Ele disse que a bactéria manipulada geneticamente é um passo importante
da biologia sintética, com diversas aplicações: da confecção de novos
medicamentos à fabricação de produtos nanotecnológicos.
A
biologia sintética foi um dos destaques da ciência em 2010, quando
pesquisadores do instituto americano J. Craig Venter anunciaram a
criação da primeira célula artificial. Produzida pelo implante de uma
sequência artificial de DNA em uma célula verdadeira, cujo material
genético natural havia sido retirado, essa célula se comportou como
qualquer outra. A partir de então, teve início uma corrida por
descobertas semelhantes nessa área.
Romesberg contou que, desde o
fim da década de 1990, ele pesquisa pares de moléculas que poderiam
servir como novas bases funcionais de DNA. Em tese, elas codificariam
proteínas e organismos completamente artificiais. Essa, contudo, é uma
tarefa árdua. Para funcionar, qualquer par de base de DNA tem de
trabalhar com a mesma afinidade natural de adenina-timina e
citosina-guanina.
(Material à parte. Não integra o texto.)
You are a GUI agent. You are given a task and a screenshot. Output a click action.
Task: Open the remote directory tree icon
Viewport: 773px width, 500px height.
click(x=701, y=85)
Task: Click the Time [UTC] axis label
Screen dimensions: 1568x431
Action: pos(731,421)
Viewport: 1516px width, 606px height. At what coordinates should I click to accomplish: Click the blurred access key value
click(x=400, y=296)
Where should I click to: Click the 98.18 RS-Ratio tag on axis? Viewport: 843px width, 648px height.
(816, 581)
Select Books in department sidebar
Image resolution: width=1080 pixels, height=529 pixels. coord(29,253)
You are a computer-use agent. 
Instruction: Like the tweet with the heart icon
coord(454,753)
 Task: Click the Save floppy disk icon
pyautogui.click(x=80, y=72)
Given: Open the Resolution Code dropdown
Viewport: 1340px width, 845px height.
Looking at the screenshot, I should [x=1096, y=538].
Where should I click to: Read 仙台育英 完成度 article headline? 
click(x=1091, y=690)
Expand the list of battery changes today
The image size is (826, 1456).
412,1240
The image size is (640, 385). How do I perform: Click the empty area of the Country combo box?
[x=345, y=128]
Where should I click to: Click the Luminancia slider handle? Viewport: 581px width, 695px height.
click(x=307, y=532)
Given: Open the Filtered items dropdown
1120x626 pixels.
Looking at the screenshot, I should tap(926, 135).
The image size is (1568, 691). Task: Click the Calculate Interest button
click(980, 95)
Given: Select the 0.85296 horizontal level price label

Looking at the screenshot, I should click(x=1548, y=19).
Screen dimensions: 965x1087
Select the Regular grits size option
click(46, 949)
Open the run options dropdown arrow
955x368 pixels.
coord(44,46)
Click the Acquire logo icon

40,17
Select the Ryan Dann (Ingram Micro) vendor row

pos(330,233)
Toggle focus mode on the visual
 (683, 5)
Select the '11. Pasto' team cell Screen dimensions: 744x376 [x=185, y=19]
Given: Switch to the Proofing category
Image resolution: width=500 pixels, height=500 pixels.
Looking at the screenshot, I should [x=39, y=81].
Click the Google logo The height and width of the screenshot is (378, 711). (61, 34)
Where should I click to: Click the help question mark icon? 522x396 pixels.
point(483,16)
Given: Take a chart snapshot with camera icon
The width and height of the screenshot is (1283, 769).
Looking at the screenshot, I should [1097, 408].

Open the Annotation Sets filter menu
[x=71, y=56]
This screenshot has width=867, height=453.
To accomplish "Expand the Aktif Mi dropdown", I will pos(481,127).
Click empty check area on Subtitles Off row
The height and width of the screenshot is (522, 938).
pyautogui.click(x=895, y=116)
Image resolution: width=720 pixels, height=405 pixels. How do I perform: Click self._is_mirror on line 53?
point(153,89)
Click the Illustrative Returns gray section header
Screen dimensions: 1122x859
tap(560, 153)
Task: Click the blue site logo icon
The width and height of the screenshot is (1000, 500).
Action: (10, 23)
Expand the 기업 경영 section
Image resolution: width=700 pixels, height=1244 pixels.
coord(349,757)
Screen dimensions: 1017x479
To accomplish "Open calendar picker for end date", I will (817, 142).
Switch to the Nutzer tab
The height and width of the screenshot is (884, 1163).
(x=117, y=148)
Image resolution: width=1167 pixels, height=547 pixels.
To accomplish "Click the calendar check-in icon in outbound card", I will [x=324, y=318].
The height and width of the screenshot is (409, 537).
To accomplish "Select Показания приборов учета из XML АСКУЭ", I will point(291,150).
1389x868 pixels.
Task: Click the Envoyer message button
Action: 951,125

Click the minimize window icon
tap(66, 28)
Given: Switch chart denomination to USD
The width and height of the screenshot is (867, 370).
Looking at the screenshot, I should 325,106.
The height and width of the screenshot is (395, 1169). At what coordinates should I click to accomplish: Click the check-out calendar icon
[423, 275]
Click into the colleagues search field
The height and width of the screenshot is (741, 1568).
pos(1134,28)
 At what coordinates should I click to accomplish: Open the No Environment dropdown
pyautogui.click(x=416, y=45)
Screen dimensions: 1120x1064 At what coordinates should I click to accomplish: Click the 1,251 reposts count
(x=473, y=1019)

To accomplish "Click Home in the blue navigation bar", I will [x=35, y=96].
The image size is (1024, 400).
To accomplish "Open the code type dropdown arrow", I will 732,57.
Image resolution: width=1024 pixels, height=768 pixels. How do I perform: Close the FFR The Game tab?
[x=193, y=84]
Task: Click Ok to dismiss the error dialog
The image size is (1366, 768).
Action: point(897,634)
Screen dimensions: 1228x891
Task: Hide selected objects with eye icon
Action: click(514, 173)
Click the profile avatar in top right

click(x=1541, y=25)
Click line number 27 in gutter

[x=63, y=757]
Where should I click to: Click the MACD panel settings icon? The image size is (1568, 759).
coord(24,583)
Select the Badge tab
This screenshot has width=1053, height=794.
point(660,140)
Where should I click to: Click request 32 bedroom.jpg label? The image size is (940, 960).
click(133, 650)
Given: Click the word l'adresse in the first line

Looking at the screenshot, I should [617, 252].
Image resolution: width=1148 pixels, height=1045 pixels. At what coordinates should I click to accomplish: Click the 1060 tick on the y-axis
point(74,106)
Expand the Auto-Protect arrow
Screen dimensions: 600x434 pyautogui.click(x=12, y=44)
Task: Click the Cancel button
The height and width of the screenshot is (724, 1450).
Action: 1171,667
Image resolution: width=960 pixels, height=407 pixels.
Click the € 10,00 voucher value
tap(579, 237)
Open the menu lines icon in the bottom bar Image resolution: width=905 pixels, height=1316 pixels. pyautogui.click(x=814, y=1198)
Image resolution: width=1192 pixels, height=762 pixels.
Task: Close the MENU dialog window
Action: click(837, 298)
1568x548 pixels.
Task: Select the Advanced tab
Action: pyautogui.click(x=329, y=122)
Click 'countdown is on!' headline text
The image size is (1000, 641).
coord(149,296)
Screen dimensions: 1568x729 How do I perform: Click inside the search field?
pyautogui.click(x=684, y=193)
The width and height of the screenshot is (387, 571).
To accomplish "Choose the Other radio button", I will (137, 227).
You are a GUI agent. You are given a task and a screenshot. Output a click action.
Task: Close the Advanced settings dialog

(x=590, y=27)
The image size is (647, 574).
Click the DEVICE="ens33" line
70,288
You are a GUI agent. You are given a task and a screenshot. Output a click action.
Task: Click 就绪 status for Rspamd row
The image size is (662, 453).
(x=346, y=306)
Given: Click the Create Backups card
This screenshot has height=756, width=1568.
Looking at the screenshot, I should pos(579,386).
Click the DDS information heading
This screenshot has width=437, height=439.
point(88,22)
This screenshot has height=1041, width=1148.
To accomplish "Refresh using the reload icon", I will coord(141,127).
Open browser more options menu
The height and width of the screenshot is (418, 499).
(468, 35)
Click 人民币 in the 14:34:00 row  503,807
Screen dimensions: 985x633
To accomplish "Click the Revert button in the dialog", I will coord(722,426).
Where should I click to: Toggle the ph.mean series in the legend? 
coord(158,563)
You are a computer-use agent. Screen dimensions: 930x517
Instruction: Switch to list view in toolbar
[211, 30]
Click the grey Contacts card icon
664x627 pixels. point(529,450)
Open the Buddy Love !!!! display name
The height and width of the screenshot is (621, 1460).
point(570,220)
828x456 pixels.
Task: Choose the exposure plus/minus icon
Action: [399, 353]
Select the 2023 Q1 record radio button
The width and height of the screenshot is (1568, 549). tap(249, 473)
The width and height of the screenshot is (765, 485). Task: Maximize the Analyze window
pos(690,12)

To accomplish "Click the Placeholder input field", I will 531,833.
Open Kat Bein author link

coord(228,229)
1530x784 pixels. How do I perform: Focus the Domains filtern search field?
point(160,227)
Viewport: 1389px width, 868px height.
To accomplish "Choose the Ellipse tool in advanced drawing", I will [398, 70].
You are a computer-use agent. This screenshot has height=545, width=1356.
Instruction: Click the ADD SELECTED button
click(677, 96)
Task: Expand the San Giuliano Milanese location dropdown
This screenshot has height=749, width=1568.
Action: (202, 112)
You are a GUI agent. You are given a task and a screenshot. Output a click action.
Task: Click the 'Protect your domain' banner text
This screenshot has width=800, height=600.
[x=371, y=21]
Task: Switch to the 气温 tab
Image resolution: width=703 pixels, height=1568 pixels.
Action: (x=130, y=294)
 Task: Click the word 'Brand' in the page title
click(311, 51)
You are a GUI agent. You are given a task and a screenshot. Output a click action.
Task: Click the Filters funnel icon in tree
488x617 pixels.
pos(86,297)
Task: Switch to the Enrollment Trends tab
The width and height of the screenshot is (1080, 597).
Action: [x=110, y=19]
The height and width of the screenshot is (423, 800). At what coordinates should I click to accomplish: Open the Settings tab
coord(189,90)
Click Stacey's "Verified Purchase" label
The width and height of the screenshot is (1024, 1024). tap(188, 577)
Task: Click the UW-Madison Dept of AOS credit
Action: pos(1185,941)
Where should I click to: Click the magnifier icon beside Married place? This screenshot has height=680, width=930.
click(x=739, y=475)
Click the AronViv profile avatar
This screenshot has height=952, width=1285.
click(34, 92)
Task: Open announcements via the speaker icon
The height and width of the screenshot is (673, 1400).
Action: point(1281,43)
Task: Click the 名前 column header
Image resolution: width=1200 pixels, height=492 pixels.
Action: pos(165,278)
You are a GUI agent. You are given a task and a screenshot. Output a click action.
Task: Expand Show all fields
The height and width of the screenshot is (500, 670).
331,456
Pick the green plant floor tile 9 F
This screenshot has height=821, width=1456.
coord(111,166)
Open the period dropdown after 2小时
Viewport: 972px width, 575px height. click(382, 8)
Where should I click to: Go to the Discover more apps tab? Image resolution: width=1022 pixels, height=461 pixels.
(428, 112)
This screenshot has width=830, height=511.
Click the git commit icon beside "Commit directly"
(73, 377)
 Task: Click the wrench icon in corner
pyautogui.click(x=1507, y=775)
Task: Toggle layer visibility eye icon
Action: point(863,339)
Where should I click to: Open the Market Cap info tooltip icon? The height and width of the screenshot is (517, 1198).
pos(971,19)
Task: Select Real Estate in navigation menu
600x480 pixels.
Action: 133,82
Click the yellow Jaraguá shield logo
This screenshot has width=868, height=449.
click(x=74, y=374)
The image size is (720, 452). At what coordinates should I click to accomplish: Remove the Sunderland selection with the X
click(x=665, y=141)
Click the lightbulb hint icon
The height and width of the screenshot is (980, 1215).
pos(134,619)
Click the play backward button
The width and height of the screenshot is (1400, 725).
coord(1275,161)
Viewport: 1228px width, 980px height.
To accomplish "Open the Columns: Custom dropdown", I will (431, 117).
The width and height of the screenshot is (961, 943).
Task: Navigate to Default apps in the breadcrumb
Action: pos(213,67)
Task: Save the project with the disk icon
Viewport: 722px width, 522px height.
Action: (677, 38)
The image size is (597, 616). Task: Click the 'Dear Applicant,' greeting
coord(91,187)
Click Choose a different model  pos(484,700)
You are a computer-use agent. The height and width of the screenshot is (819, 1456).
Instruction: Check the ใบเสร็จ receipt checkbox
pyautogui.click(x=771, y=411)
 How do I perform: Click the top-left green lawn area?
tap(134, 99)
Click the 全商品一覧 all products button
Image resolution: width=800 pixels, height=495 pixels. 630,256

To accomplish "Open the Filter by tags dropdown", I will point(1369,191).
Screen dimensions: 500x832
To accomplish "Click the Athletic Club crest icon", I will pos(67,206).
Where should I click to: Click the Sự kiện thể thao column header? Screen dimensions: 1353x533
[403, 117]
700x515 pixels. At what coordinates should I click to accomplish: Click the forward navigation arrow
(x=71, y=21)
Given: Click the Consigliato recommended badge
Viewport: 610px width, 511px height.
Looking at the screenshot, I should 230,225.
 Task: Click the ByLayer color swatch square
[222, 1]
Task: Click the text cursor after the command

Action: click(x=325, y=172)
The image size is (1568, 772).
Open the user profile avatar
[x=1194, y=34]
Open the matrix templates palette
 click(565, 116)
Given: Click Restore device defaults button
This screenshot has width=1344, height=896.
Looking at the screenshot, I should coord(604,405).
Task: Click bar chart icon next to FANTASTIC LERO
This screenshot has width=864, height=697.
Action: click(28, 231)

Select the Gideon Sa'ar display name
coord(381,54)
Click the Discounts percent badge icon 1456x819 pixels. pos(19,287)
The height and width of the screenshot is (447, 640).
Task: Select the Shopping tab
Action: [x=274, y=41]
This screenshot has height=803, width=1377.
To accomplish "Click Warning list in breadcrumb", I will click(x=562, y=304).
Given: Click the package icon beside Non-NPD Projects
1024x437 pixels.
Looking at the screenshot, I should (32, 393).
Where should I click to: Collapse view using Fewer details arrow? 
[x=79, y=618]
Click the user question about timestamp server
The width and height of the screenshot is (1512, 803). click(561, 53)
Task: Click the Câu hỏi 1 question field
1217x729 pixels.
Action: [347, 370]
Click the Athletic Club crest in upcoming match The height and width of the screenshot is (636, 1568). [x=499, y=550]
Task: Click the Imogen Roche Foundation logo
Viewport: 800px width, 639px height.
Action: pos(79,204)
Além disso, as criadas em laboratório precisam
compartilhar a estrutura do DNA – uma longa espiral contida no núcleo
das células – com os pares naturais, sem atrapalhar os processos de
replicação e transcrição de material genético. Por fim, as estruturas
artificiais não podem ser atacadas e removidas por mecanismos de
reparação do DNA.
Apesar de tantos desafios, em 2008, Romesberg
deu um importante passo rumo a seu objetivo. Naquele ano, a equipe do
cientista identificou conjuntos de moléculas que poderiam se fazer
passar por pares de base naturais na dupla hélice do DNA. Além disso, na
presença das enzimas certas, elas seriam replicadas. Logo em seguida, o
laboratório de Romesberg conseguiu encontrar os fatores de transcrição
desse DNA semissintético em RNA. Mas tudo isso foi feito no tubo de
ensaio. “As bases artificiais trabalharam muito bem in vitro, mas o
grande desafio era vê-las trabalhando em um ambiente muito mais
complexo, que é a célula viva”, explica Denis Malyshev, cientista do
laboratório de Romesberg que assina o artigo da Nature como autor
principal.
X e Y No novo estudo, a equipe sintetizou um pedaço
de DNA circular conhecido como plasmídeo e o inseriu em células da
bactéria E.coli. Esse fragmento contém pares de base naturais A-T e C-G,
além daquelas fabricadas por Romesberg. As novas moléculas foram
batizadas d5SICS e dNaM, mas, para facilitar, o cientista diz que podem
ser chamadas de X e Y. O objetivo da pesquisa era verificar se as
células da E.coli replicariam o DNA híbrido normalmente.
Durante
um ano, os cientistas trabalharam para resolver questões técnicas que
facilitassem o processo. O esforço valeu a pena, de acordo com a equipe.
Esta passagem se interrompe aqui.